> _The task_:
When a line below contains the string "agent", show that line.

━━━━━ Entries shown ━━━━━

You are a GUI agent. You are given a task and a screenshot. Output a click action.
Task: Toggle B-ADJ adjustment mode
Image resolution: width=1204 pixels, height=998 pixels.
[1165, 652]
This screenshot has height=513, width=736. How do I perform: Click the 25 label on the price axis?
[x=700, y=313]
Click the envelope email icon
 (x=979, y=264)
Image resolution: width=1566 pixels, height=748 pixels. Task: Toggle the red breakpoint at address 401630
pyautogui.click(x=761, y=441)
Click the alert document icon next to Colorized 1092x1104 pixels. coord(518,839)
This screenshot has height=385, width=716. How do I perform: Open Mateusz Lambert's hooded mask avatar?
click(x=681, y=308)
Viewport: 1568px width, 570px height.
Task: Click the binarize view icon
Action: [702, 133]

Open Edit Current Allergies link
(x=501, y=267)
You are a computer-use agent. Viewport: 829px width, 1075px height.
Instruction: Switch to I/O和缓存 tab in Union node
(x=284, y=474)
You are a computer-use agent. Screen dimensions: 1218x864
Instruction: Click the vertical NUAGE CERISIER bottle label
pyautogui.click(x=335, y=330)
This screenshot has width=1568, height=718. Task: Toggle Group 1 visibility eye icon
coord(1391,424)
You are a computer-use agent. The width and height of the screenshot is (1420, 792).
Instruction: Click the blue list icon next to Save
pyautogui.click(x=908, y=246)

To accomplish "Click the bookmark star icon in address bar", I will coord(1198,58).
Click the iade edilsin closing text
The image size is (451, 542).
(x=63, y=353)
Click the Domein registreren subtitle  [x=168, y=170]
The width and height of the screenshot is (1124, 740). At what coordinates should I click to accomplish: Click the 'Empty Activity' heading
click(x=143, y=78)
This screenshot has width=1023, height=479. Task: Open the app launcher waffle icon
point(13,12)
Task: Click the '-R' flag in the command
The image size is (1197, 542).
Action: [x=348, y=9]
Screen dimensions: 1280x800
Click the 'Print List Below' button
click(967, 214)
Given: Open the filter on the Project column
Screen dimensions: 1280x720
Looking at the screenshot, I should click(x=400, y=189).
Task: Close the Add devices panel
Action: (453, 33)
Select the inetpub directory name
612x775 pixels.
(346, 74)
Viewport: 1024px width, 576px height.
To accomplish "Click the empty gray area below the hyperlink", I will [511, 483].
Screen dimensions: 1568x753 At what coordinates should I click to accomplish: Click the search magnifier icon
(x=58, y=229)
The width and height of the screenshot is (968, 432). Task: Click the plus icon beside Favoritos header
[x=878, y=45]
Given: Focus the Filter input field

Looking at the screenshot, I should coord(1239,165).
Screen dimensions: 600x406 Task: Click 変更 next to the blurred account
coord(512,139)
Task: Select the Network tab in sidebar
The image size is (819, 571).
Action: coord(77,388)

━━━━━

> _Response_:
You are a GUI agent. You are given a task and a screenshot. Output a click action.
You are a computer-use agent. Viewport: 829px width, 1075px height.
You are a computer-use agent. Screen dimensions: 1218x864
You are a computer-use agent. The width and height of the screenshot is (1420, 792).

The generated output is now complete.